AJ Dillon: Powerless

At about 245 pounds of bulging biceps and thick thighs, Dillon should be a nightmare for defenses. He is, in a way. He’s almost never brought down by just one defender. On the other hand, he’s generally stopped by one defender before being taken down by a host of others.

According to Pro Football Focus, 32 running backs have at least 90 carries entering week 12. Dillon ranks 20th with 117 carries but is just 26th with 17 missed tackles, 28th with eight carries of 10-plus yards, 19th with 2.93 yards per carry after contact and 30th in elusive rating, a metric that attempts to measure the impact of a runner independent of his blocking.

The Packers hoped Aaron Jones and Dillon could carry the load, literally, in the post-Davante Adams offense. Jones has been great, but Dillon has been a bit underwhelming.

Elgton Jenkins: Not at home

As a rookie left guard in 2019, Jenkins didn’t allow a single sack. As a Pro Bowl left guard in 2020, he allowed one sack. Forced out to left tackle to replace David Bakhtiari in 2021, he allowed two sacks in eight games before suffering a torn ACL.

The Packers moved him to right tackle, their weakest spot on the line, with the belief that Jenkins’ talent and proven versatility would be enough to overcome any lingering affects from the knee injury.

In nine games, he’s allowed three sacks — two at right tackle and one since moving back to left guard. Jenkins is a high-quality player. He’ll be much better once the knee injury is fully beyond him. But, headed into the stretch run, he has not been a dominant player.
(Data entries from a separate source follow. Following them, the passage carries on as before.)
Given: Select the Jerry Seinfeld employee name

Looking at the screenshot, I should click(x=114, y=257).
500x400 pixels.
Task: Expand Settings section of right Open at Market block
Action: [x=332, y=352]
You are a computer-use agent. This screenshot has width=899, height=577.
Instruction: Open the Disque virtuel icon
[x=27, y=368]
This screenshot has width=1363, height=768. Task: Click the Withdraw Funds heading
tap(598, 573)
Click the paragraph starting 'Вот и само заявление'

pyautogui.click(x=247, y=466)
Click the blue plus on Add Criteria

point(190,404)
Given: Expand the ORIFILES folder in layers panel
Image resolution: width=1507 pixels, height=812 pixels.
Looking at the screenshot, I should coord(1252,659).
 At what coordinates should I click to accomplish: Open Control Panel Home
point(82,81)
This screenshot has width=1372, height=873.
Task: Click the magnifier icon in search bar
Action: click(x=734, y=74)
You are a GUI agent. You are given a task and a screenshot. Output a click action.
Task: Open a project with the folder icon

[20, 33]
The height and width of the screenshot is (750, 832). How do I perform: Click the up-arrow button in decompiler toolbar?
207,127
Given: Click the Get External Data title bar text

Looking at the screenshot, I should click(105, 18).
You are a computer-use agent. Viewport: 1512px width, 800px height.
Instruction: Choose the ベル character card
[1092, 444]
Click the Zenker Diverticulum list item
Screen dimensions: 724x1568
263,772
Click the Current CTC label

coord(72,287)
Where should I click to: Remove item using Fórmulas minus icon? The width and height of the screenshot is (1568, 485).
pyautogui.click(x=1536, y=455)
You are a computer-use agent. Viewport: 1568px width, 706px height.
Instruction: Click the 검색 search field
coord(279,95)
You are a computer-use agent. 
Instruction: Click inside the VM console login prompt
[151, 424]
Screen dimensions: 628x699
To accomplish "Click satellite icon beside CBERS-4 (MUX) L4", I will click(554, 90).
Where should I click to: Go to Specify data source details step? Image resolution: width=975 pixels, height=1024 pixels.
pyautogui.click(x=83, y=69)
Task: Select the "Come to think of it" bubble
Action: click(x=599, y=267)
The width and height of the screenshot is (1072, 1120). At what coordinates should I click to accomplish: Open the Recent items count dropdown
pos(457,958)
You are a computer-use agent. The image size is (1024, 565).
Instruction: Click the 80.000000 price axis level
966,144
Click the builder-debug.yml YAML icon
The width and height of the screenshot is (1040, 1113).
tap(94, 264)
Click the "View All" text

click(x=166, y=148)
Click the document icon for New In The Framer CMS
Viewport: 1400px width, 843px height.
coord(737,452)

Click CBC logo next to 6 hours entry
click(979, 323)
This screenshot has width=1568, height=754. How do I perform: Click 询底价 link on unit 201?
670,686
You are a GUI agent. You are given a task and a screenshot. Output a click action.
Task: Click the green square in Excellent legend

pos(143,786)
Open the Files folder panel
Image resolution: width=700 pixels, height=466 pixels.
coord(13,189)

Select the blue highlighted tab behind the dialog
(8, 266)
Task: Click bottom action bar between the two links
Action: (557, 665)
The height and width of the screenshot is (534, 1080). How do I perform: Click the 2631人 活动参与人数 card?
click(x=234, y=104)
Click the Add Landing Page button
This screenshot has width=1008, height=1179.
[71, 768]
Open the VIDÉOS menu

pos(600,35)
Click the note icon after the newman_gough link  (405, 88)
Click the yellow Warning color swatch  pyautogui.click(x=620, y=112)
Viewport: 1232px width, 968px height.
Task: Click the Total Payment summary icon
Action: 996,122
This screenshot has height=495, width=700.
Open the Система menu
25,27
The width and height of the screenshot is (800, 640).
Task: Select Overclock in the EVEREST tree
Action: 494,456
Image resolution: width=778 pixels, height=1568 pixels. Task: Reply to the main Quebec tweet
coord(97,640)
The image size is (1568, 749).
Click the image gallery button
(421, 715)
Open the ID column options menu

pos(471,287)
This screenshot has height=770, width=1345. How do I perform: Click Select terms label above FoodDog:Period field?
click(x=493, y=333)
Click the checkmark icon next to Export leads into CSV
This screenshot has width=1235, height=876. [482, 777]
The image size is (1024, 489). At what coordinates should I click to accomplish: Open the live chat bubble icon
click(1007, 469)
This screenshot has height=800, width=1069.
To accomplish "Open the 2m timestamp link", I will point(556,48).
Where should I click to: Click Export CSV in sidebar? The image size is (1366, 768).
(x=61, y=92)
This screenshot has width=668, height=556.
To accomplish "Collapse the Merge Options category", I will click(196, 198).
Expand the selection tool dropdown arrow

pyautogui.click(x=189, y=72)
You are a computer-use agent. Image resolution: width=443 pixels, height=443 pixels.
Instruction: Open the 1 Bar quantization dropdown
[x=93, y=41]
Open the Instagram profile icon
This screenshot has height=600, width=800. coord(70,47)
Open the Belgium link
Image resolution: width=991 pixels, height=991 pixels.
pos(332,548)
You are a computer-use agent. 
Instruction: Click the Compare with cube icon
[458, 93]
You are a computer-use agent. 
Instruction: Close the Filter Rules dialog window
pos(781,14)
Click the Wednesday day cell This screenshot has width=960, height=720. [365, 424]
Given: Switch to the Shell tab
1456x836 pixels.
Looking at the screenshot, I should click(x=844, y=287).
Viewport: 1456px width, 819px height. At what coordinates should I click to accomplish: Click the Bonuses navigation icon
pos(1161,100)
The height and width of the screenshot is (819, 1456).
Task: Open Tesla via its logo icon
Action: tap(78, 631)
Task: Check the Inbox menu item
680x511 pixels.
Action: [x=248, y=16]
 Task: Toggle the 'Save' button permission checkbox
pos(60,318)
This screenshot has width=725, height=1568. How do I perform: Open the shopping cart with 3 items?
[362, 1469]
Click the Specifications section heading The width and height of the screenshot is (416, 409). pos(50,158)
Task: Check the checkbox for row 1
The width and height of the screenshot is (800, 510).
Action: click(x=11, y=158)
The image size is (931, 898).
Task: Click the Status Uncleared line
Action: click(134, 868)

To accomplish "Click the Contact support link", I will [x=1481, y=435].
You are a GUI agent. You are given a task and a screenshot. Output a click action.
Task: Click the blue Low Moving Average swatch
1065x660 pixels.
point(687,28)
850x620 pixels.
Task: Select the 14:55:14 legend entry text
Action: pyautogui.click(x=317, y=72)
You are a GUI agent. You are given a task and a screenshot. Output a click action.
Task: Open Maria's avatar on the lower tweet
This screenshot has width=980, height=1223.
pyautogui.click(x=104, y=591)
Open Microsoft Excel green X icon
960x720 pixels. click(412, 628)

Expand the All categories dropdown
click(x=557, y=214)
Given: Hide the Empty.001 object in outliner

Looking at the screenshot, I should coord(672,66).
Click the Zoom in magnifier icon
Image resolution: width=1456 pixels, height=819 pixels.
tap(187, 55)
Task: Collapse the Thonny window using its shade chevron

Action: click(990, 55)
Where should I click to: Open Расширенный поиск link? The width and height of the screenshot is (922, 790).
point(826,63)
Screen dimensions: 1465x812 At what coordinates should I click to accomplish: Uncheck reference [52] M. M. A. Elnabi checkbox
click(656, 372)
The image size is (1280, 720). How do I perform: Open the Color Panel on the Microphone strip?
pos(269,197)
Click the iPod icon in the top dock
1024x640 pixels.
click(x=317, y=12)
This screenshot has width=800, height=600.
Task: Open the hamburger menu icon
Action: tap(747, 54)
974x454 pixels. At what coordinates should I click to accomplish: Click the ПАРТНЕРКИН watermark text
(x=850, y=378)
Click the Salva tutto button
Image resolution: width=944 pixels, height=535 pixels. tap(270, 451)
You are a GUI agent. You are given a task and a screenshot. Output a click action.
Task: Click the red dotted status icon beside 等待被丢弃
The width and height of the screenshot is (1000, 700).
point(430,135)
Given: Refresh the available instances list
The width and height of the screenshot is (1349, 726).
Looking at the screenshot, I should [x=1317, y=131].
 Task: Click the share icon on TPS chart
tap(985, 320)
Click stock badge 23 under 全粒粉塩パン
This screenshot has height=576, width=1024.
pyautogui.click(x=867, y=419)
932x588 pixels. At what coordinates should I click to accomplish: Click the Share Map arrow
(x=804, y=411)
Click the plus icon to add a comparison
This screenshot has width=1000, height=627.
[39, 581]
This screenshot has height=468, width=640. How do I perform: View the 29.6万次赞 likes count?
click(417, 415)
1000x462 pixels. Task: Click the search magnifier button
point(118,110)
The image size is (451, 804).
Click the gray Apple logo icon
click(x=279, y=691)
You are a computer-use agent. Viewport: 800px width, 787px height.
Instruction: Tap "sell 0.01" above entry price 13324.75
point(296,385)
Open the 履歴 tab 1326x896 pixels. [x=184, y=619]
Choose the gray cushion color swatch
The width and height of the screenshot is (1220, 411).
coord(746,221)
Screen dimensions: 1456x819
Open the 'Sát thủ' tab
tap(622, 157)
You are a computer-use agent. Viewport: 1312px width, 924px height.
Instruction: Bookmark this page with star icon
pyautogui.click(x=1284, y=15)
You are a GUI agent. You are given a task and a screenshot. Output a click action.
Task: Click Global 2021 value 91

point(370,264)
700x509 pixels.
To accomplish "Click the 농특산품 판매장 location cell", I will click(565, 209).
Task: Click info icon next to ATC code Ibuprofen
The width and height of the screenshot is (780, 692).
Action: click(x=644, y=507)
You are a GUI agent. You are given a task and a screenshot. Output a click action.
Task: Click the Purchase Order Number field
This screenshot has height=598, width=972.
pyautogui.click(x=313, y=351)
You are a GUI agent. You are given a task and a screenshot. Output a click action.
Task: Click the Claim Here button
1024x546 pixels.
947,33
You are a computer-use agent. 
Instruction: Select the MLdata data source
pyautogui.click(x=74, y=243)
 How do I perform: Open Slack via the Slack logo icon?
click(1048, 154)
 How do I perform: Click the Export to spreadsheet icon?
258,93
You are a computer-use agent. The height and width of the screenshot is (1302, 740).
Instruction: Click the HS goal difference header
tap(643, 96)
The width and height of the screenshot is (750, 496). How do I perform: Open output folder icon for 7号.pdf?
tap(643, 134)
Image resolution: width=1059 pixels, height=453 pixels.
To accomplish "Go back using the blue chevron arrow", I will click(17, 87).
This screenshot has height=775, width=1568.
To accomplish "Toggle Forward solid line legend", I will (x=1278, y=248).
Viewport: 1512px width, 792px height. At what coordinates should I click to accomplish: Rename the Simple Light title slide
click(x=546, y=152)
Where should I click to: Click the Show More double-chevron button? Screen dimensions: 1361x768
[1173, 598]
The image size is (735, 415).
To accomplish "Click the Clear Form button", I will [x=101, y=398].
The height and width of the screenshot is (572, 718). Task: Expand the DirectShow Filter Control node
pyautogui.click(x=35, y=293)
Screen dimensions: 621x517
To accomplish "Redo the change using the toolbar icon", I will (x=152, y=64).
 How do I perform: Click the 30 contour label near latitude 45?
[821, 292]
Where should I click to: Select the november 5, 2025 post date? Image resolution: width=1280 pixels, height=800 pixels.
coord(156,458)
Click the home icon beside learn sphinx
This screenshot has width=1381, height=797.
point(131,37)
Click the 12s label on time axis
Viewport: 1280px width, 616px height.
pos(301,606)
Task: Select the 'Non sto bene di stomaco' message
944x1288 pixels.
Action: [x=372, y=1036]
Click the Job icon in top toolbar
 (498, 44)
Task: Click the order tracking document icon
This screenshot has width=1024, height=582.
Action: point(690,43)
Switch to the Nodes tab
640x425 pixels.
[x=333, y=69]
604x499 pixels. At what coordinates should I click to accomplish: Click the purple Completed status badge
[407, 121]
Kenny Clark: Not much pressure

Clark’s a two-time Pro Bowler and one of the best three-down defensive tackles in the NFL. He’s not Aaron Donald but he’s right in that next tier, which he demonstrated at the start of the season.

In the first three games, Clark recorded two sacks and five quarterback hits, according to the official NFL stats, and three quarterback hits and 13 pressures, according to PFF.

In the last eight games, Clark has only one sack and one quarterback hit (vs. Dallas), according to the league, and one sack, zero quarterback hits and 16 pressures, according to PFF.

He’s on pace for 25 pressures, which would be the fewest of his career.

Eric Stokes: Year 2 disappointment

If not for one poor game at Minnesota last season, the first-round pick might have earned All-Rookie honors. Teams count on quantum leaps forward from players in their second season, so what would Stokes for an encore?

According to PFF, Stokes gave up a 51% catch rate, 6.1 yards per target and a 79.1 passer rating while missing 9.2% of his tackle attempts as a rookie.

This year, he allowed an 84% catch rate, 11 yards per target and a 125.8 passer rating while missing 16.1% of his tackle attempts before suffering a season-ending ankle surgery against Detroit.

With Stokes’ slide and Rasul Douglas going from a 50.8% completion rate in 2021 to 71.8% in 2022 and Jaire Alexander going from 50.7% during his All-Pro season of 2020 to 58.7% in 2022, it’s no wonder why the Packers’ defense has been such a disappointment.